Сложность анализа сконструированной биографии, которая содержит разрывы и умолчания, связана не только с тем, что пережитые страдания, страх и лишения подталкивают рассказчиков к использованию «новояза», требующего семиотической декодировки и психотерапевтического подхода. Проблемы вызывает сама «работа» рассказчиков по преодолению биографических разрывов, ощущаемых и частично осознаваемых как отклонение от поколенческой нормы. Этот своеобразный ремонт биографий прослеживается на двух уровнях — в плоскости реконструируемых стратегий нормализации жизненного пути, приведения их к биографической норме[336]
и в плоскости самого рассказа как нарративные стратегии представления событий жизни. При социологическом прочтении биографии, содержащей девиантный социально-исторический опыт, учитывается посттравматическая социальная ситуация.
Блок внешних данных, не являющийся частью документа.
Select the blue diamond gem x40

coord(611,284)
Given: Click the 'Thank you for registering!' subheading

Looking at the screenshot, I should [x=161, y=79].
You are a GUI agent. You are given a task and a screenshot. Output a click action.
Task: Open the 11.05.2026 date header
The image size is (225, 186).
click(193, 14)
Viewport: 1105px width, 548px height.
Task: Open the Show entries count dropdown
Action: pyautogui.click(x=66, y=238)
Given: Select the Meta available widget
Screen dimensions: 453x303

Она раскрывается как поле возможных и невозможных действий вследствие определенных задокументированных событий, а также как наличие или значимое отсутствие внутриколлективного и дискурсивного нарратива об этих событиях.И здесь важно вспомнить ту характеристику, которая, благодаря Пламмеру, прочно связывается с документами жизни — экспрессивность выражения доносимого автором смысла. Или его крушения, добавим мы. Имеется в виду утрата смысла (кризис отношений прошлого и настоящего, в рамках которого прошлое обесценивается, или опыт, который разрушает возможность его интерпретации), утрата смысловой связности биографического конструкта или когеренции[337]
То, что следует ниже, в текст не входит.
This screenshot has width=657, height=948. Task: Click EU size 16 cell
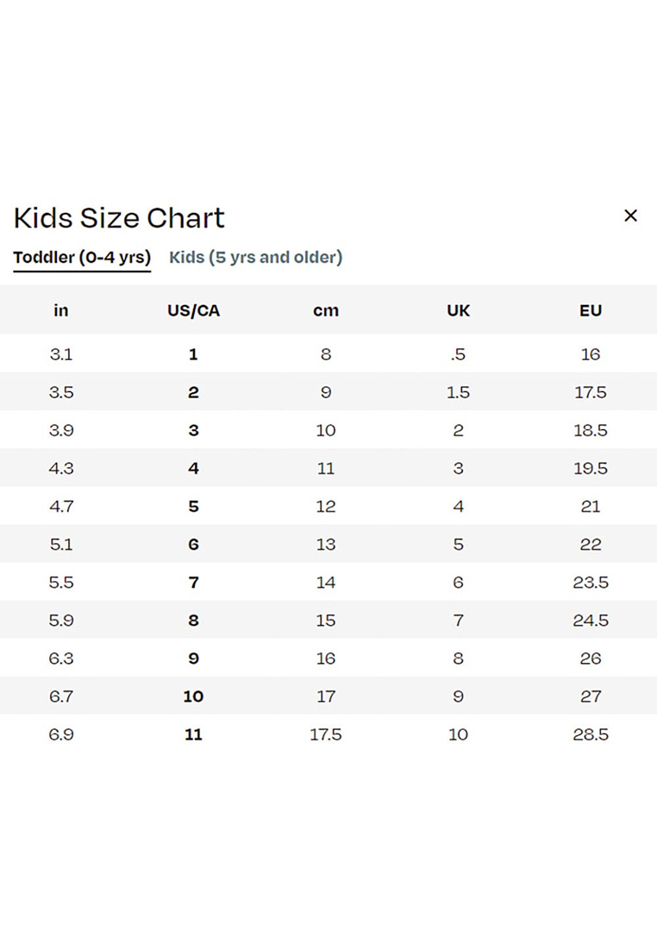tap(590, 354)
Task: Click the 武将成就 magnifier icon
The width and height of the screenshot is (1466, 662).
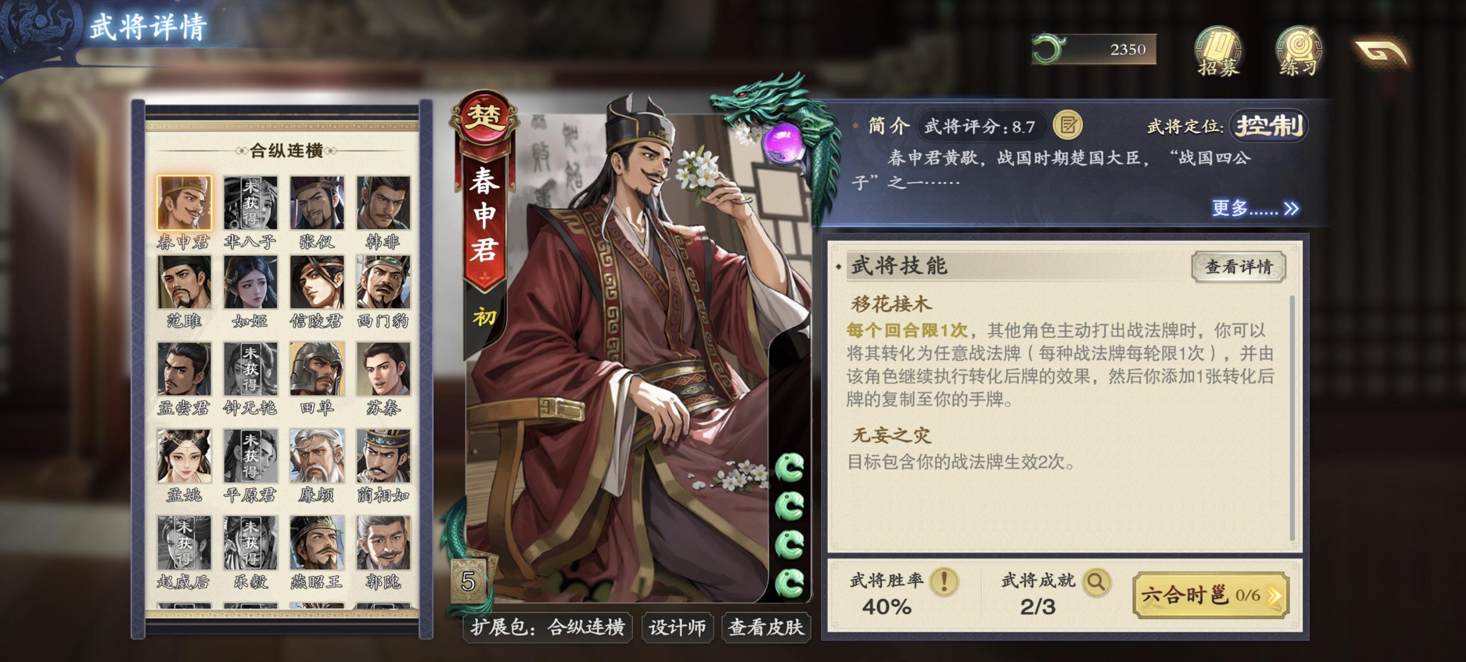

биографии. Как доступный эмпирическому наблюдению феномен эта проблема обнаруживается в биографических разрывах, в неспособности рассказчиков совместить в едином пространстве рассказа все фазы жизненного пути, то есть в крушении единого нарратива, его фрагментации, в лакунах, фигурах умолчания и тому подобных нарративных стратегиях. В этом плане нарративная идентичность, на уровне которой происходит «ремонт» биографии, — важное поле для анализа тех ресурсов, с помощью которых рассказчик решает главную задачу своей жизни — собирает свое Я.При анализе биографий мы отчасти полагаемся на культурно-антропологический подход, примененный Й. Рюзеном к исследованию того кризиса исторической памяти, который возникает при столкновении исторического сознания с опытом, выходящим за рамки представлений о социально-исторической норме. По мнению Рюзена, за обращением к микроистории, к конкретным биографиям стоит попытка проникнуть в сознание биографантов, понять, как они воспринимали и интерпретировали собственный мир, и, таким образом, вернуть этим людям культурную самостоятельность, а этим способам восприятия, отличным от наших, — легитимность[338]
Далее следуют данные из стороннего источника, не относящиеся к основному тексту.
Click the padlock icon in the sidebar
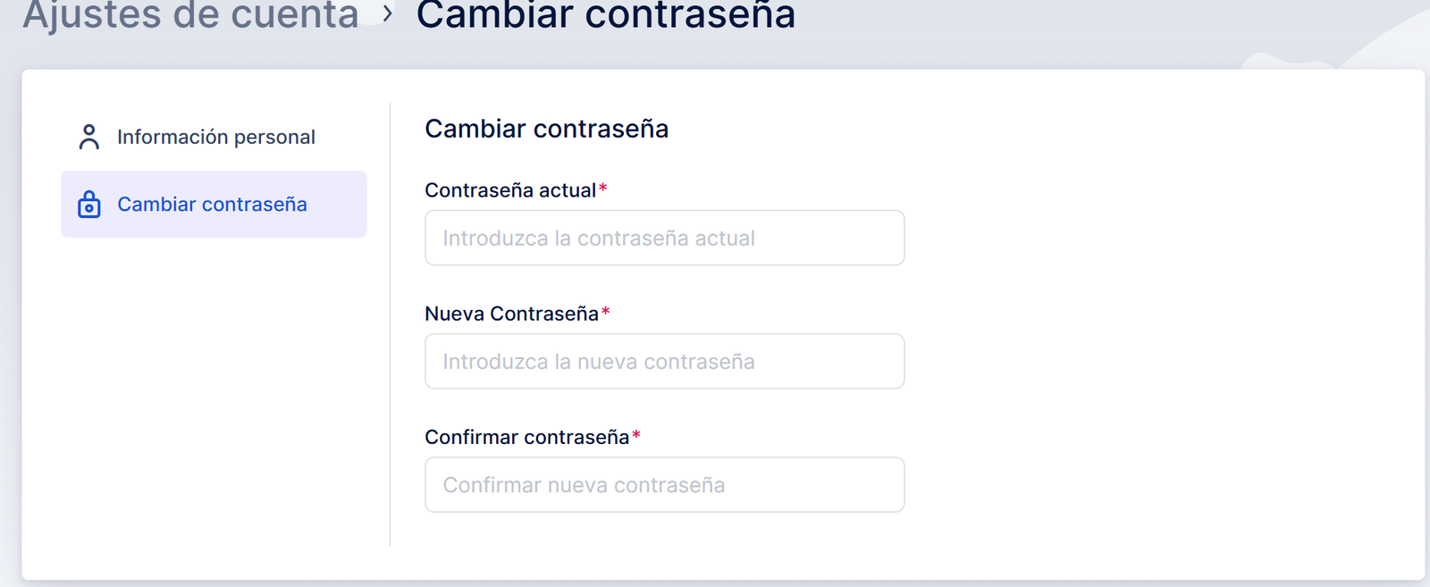Screen dimensions: 1430x587 coord(89,205)
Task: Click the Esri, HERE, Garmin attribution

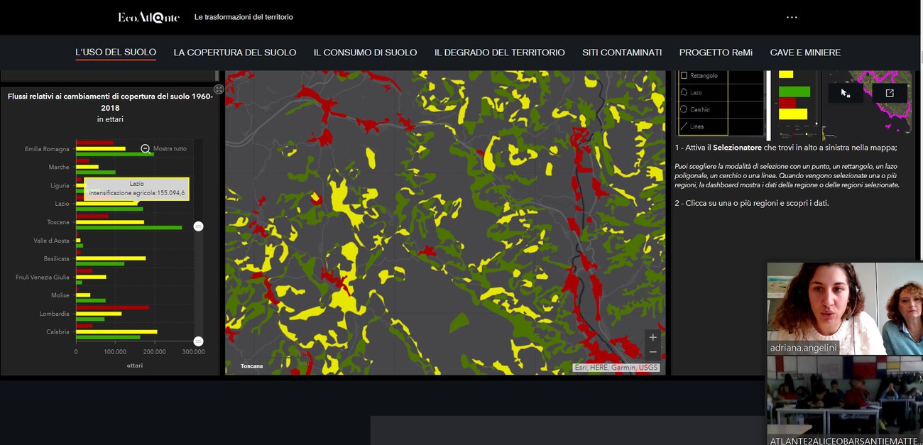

. Утверждая оспариваемую методическую рациональность микроисторического подхода, он подчеркивает, что «не существует памяти, абсолютно не претендующей на правдоподобие, и эта претензия основывается на двух элементах: вне-субъективном (transsubjective) элементе опыта и интерсубъективном элементе согласия»[339]. Если память — закрепленный и воспроизводимый, передаваемый в семейном и социальном нарративе опыт, то интерсубъективность — другой элемент исторического смысла: история немыслима без согласия тех, к кому она обращена. Вместе с тем, как отмечает Рюзен, «ее правдоподобие зависит не только от ее отношения к опыту. Оно зависит также от ее отношения к нормам и ценностям как элементам исторического смысла, разделяемым сообществом, которому она (история) адресована»[340], то есть от дискурсивных правил, создающих интерсубъективное согласие.Итак, мы рассматриваем собранные биографии остарбайтеров как пространство разорванной, некогерентной социальной идентичности. С одной стороны, они испытывают кризис смысла под давлением дискурсивных правил, делающих сомнительной перспективу интерсубъективного согласия других групп советского общества относительно места и роли остарбайтеров, оценки и принятия их поствоенного нарратива, то есть, по сути, придания ему легитимной документальности. С другой стороны, с точки зрения самих остарбайтеров, катастрофический опыт пережитого ими не может быть наделен смыслом[341]
. Мы обозначили в начале статьи институциональную рамку для порождения и легитимации документальности; соответственно, индивидуальные усилия субъектов по наделению смыслом своего биографического опыта имеют пределы, которые будут описаны ниже.